« Comme un oiseau mazouté, le phare ne pouvait plus bouger ». Lauréat du huitième grand prix national du paysage, Alain Freytet résume l’esprit de sa réponse à la commande du conservatoire du Littoral. Son intervention a mis fin à la parenthèse introduite par l’industrie touristique.
Consécration des grands sites de France
Depuis trois ans, le million de visiteurs annuel réapprend à marcher pour mieux s’imprégner du paysage d’exception, quitte à se restaurer dans les bourgs environnants. Le réseau des grands sites de France a accompagné la démarche du paysagiste en accueillant l’ensemble Cap d’Erquy-Cap Fréhel dans son réseau, en septembre 2019.
L’extension des surfaces teintées de mauve par les bruyères figure parmi les symboles marquants de la réussite : sur les broyats prélevés dans la lande environnante, les plantes ont naturellement recolonisé les emprises bétonnées ou bitumées au XXème siècle. Des discrets cordons suffisent à délimiter les nouveaux cheminements qui protègent des piétinements l’écosystème renaissant.

De nouveaux cheminements ménagent un effet d'émerveillement au moment où de l'apparition du grand phare.
Droit à la non lecture
Seules traces de l’ancien restaurant, des murs font office de barrières de protection pour l’habitat des oiseaux et de supports de bas-reliefs.
Dans un béton teinté du même rose que la pierre environnante, le scénographe Franck Wattel y réinterprète le bestiaire sculpté après-guerre dans les boiseries du phare par Mathurin Méheut. Mais aucun panneau pédagogique n’interfère avec l’émotion : Alain Freytet défend le « droit à la non lecture » et renvoie les explications textuelles aux abords du parking déplacé vers l’intérieur des terres.

## Tâche courte 1
Renvoyez sans aucune modification les lignes des entrées, en commençant par celle qui contient « Click Grégoire Defrel's profile photo » et en allant jusqu'à celle qui contient « coord(91,285) », ces deux lignes comprises.
L'extrait et les entrées sont deux documents sans rapport entre eux.

## Entrées fournies
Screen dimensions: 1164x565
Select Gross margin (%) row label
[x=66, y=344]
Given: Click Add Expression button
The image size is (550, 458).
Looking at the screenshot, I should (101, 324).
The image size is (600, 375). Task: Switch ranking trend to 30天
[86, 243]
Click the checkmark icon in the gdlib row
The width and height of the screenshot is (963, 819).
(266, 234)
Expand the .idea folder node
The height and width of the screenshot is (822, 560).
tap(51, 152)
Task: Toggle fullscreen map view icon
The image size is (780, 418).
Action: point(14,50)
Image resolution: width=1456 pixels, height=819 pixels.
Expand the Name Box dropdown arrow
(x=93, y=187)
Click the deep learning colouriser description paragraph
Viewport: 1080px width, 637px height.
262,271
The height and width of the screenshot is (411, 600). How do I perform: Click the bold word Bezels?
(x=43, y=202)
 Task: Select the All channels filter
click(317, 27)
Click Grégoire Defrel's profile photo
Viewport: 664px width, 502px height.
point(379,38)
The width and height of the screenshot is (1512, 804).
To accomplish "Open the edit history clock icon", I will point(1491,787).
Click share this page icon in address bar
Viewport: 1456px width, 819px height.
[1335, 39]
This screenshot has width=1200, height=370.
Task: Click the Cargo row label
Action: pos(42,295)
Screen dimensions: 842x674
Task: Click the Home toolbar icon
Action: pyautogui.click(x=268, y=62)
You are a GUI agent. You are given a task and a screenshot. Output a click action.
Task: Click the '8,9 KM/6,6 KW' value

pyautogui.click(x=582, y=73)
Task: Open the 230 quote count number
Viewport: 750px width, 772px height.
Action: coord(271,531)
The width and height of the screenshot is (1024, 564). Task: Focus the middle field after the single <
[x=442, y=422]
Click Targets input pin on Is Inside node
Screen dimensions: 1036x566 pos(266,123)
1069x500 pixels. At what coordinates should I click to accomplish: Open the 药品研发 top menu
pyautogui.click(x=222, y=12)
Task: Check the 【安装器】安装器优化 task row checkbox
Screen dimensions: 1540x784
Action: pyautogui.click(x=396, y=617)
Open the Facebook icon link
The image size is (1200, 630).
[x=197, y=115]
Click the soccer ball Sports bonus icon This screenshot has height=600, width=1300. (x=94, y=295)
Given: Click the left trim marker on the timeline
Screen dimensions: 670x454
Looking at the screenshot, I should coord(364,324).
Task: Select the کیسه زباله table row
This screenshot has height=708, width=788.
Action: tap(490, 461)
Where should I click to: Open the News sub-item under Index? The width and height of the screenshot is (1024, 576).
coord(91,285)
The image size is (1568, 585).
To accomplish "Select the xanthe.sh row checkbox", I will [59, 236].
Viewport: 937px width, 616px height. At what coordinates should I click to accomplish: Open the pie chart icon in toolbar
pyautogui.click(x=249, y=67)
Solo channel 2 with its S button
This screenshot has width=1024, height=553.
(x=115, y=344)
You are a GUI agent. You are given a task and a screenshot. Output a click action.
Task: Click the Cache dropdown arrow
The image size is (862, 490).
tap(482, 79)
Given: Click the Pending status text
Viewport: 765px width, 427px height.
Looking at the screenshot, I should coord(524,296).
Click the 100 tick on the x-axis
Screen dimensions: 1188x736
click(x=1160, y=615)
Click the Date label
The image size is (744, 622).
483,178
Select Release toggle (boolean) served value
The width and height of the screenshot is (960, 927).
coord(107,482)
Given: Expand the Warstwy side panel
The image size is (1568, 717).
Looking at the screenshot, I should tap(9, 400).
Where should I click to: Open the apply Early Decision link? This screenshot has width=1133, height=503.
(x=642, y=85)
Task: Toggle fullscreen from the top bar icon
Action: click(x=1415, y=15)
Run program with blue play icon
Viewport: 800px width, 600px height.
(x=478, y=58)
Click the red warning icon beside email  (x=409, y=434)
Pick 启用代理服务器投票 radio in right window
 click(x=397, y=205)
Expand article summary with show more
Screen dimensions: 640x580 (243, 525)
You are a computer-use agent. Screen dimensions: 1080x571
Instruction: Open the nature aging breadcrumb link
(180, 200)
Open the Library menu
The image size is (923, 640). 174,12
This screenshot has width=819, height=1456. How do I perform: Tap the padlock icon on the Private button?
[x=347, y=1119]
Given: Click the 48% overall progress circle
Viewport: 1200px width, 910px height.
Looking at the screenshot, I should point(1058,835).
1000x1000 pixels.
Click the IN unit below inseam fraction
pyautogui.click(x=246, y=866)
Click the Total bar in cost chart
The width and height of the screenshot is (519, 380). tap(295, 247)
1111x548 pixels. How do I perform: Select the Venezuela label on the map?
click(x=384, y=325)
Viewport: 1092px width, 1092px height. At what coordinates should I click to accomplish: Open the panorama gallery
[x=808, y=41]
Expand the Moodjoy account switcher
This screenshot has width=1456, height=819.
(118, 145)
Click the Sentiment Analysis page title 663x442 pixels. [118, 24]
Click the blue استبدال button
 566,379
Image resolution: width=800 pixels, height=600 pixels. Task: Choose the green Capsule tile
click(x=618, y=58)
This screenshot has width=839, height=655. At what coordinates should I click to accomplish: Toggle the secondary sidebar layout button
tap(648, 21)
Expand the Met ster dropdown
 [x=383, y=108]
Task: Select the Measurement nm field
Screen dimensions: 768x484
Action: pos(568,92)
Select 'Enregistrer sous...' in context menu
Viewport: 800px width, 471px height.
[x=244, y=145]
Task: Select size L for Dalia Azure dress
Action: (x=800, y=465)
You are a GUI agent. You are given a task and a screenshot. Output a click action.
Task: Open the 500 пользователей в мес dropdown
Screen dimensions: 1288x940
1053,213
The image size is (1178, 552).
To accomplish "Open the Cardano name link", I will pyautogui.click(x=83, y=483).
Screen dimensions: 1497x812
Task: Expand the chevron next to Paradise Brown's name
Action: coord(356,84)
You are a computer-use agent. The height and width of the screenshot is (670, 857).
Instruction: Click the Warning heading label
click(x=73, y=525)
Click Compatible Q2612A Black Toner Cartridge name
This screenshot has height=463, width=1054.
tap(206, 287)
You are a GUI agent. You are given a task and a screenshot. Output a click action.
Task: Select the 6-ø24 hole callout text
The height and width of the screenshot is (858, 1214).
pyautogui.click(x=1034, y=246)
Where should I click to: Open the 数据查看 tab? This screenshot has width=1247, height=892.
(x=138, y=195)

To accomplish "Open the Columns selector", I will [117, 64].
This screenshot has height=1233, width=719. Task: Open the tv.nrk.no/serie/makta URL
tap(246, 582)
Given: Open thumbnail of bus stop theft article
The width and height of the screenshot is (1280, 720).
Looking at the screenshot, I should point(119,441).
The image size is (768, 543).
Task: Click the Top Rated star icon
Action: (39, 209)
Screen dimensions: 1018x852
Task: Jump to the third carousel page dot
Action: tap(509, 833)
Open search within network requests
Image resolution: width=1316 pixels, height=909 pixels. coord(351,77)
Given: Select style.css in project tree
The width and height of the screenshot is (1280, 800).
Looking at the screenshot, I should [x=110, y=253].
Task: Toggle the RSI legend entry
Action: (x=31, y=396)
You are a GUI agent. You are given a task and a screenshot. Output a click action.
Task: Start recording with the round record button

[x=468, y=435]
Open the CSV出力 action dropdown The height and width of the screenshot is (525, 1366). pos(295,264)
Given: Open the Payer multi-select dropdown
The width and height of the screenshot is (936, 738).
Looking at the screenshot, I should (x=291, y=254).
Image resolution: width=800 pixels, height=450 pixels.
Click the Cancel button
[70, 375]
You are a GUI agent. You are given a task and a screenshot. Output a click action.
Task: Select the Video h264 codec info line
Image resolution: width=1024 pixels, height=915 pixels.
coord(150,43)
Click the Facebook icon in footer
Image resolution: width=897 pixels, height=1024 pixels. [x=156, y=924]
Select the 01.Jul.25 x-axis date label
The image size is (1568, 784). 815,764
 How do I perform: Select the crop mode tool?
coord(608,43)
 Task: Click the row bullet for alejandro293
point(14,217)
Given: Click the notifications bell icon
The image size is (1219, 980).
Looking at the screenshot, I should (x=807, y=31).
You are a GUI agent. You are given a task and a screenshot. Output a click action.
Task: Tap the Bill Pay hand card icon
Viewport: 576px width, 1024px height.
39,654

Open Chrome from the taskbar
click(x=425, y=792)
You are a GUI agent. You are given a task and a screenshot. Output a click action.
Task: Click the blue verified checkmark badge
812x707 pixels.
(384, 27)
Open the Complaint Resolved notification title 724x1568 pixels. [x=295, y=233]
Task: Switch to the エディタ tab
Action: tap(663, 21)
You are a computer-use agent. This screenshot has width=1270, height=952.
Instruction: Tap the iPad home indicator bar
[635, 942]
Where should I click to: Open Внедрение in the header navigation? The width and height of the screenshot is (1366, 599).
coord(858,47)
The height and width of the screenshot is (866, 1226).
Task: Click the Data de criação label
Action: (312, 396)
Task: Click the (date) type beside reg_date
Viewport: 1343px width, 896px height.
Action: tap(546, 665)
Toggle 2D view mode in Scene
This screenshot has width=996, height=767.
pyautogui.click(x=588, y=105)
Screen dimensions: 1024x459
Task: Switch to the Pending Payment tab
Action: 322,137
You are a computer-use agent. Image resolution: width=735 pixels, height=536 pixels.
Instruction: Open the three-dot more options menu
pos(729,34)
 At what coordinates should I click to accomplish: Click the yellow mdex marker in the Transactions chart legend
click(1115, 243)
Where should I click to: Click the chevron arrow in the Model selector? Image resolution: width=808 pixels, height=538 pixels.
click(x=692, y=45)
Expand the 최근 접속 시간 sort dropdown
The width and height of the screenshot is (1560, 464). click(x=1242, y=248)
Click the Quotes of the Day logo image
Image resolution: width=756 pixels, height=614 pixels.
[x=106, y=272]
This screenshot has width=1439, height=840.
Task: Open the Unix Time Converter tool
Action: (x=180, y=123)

## Tâche courte 2
Relevez toutes les personnes désignées par leur nom dans l'extrait consacré au phare.

## Résultat 1
Click Grégoire Defrel's profile photo
Viewport: 664px width, 502px height.
point(379,38)
The width and height of the screenshot is (1512, 804).
To accomplish "Open the edit history clock icon", I will point(1491,787).
Click share this page icon in address bar
Viewport: 1456px width, 819px height.
[1335, 39]
This screenshot has width=1200, height=370.
Task: Click the Cargo row label
Action: pos(42,295)
Screen dimensions: 842x674
Task: Click the Home toolbar icon
Action: pyautogui.click(x=268, y=62)
You are a GUI agent. You are given a task and a screenshot. Output a click action.
Task: Click the '8,9 KM/6,6 KW' value

pyautogui.click(x=582, y=73)
Task: Open the 230 quote count number
Viewport: 750px width, 772px height.
Action: coord(271,531)
The width and height of the screenshot is (1024, 564). Task: Focus the middle field after the single <
[x=442, y=422]
Click Targets input pin on Is Inside node
Screen dimensions: 1036x566 pos(266,123)
1069x500 pixels. At what coordinates should I click to accomplish: Open the 药品研发 top menu
pyautogui.click(x=222, y=12)
Task: Check the 【安装器】安装器优化 task row checkbox
Screen dimensions: 1540x784
Action: pyautogui.click(x=396, y=617)
Open the Facebook icon link
The image size is (1200, 630).
[x=197, y=115]
Click the soccer ball Sports bonus icon This screenshot has height=600, width=1300. (x=94, y=295)
Given: Click the left trim marker on the timeline
Screen dimensions: 670x454
Looking at the screenshot, I should coord(364,324).
Task: Select the کیسه زباله table row
This screenshot has height=708, width=788.
Action: tap(490, 461)
Where should I click to: Open the News sub-item under Index? The width and height of the screenshot is (1024, 576).
coord(91,285)

## Résultat 2
Alain Freytet
Franck Wattel
Mathurin Méheut